The request:
Can you print, character for character, the lines of the entries below, starting at the line that contains "75.00mm dimension label" and continuing up to and including the line that contains "pyautogui.click(x=316, y=39)"?

Interface element entries:
════════
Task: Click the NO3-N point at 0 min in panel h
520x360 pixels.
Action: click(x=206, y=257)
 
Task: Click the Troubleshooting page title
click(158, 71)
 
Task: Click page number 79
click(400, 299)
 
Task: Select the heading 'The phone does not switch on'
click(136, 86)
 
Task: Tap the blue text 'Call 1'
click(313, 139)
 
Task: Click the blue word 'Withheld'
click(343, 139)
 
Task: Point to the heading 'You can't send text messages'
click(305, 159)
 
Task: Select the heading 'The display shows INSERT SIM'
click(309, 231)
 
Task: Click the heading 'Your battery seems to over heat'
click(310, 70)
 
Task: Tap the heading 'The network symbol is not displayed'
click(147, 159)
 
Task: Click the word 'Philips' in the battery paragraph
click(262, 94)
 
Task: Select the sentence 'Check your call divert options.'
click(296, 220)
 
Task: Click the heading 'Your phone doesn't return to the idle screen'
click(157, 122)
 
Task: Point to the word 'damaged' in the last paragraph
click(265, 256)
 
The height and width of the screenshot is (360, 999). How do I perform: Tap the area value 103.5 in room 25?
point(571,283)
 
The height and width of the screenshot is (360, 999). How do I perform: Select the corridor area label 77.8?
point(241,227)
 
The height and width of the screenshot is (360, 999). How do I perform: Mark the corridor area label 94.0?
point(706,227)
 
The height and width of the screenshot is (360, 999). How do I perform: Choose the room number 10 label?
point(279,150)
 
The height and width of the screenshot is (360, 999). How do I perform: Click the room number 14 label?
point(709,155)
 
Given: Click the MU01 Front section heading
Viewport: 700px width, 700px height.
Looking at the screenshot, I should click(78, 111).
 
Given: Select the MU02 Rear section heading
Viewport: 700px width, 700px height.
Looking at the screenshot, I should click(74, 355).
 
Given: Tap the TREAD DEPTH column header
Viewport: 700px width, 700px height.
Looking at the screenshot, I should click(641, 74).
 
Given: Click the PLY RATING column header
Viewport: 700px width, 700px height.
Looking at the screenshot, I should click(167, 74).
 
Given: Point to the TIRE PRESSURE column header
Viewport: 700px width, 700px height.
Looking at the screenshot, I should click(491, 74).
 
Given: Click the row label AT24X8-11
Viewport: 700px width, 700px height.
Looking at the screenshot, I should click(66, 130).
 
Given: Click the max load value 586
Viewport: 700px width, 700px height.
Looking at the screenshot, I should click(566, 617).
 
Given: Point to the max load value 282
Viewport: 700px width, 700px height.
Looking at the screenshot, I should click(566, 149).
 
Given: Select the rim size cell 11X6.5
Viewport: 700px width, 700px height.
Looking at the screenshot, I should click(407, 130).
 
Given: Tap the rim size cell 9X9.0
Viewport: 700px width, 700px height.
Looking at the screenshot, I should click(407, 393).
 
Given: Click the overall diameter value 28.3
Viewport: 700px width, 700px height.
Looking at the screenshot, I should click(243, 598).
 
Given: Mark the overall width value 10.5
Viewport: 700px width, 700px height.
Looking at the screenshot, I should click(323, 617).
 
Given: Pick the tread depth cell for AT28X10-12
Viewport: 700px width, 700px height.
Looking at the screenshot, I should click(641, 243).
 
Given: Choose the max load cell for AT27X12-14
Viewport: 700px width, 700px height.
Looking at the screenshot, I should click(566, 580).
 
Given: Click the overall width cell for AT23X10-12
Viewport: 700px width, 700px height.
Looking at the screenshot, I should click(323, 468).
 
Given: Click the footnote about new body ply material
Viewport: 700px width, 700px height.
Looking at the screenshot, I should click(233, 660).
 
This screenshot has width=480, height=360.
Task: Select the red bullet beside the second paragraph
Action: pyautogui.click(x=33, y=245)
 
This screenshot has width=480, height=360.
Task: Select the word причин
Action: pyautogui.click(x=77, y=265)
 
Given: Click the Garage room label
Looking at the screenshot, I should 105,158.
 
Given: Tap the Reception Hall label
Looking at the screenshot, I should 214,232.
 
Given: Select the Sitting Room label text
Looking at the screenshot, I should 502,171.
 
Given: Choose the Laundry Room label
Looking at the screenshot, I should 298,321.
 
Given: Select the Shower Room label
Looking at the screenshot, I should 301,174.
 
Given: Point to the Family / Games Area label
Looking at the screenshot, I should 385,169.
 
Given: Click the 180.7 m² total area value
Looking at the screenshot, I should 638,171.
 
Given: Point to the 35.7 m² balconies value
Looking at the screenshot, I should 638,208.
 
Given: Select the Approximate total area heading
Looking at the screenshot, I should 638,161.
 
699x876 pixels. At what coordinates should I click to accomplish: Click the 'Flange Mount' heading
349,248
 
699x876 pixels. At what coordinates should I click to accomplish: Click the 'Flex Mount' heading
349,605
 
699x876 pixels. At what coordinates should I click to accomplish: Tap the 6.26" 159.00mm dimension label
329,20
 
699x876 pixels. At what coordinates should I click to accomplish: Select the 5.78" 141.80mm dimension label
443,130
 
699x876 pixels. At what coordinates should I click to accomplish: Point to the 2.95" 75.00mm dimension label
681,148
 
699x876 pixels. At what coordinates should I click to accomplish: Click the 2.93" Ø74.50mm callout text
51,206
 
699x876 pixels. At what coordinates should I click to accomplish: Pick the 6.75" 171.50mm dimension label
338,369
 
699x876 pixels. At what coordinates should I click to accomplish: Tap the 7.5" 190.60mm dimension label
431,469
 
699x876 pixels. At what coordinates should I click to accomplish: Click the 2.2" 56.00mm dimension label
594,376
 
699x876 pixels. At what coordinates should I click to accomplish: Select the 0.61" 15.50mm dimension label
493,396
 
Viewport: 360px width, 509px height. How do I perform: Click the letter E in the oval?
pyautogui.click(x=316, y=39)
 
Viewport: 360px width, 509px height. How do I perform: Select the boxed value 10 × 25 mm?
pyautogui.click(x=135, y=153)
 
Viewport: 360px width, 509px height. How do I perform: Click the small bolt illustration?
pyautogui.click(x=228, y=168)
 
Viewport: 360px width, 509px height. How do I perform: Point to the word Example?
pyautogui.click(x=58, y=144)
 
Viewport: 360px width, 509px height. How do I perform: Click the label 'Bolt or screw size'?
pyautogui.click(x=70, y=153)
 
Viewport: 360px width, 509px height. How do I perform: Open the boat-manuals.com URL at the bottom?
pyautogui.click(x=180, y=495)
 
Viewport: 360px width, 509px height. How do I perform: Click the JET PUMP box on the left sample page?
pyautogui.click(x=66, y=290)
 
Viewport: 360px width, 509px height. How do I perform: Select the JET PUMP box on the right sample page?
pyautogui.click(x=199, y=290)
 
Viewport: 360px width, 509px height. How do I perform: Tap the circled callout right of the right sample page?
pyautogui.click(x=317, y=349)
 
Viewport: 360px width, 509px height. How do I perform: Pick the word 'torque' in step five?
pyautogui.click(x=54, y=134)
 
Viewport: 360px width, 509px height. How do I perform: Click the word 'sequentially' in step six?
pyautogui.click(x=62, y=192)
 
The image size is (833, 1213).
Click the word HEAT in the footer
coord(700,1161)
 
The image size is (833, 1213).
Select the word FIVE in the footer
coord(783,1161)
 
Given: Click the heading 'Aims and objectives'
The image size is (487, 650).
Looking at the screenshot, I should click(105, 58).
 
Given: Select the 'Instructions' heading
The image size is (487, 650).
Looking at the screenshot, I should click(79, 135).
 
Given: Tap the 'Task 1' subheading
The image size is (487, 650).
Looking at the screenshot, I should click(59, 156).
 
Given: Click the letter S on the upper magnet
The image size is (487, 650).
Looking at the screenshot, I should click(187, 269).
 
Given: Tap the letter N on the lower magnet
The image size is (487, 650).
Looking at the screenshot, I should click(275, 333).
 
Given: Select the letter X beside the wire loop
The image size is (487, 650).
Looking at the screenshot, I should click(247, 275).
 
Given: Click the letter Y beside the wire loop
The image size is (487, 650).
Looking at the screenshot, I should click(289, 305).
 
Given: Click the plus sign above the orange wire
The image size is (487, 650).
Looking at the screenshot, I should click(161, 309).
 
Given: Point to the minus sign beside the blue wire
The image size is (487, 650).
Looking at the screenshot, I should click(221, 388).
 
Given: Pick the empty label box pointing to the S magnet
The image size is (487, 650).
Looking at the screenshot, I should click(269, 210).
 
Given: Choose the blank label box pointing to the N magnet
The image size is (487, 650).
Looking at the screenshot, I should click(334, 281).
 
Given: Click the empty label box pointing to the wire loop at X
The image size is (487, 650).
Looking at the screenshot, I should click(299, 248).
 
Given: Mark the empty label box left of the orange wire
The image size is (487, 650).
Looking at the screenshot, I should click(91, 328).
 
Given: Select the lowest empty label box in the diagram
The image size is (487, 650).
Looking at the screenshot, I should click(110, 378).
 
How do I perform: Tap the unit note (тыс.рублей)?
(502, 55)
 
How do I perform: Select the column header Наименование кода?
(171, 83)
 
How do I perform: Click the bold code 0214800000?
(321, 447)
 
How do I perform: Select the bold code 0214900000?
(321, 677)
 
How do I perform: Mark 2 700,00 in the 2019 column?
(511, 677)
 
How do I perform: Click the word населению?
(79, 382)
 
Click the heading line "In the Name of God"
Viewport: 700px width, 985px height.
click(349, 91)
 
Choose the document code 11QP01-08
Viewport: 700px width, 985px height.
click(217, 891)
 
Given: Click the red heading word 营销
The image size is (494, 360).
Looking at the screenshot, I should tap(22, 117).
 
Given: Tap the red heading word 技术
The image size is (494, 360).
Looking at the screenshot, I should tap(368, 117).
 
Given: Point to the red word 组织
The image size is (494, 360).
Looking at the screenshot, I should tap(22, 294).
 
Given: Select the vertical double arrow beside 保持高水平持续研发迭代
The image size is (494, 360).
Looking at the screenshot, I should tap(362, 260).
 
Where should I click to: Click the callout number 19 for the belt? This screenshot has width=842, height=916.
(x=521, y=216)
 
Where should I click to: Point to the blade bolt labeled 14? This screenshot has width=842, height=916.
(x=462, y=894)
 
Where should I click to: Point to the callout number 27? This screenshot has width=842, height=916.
════════
The output:
699x876 pixels. At what coordinates should I click to accomplish: Point to the 2.95" 75.00mm dimension label
681,148
 
699x876 pixels. At what coordinates should I click to accomplish: Click the 2.93" Ø74.50mm callout text
51,206
 
699x876 pixels. At what coordinates should I click to accomplish: Pick the 6.75" 171.50mm dimension label
338,369
 
699x876 pixels. At what coordinates should I click to accomplish: Tap the 7.5" 190.60mm dimension label
431,469
 
699x876 pixels. At what coordinates should I click to accomplish: Click the 2.2" 56.00mm dimension label
594,376
 
699x876 pixels. At what coordinates should I click to accomplish: Select the 0.61" 15.50mm dimension label
493,396
 
Viewport: 360px width, 509px height. How do I perform: Click the letter E in the oval?
pyautogui.click(x=316, y=39)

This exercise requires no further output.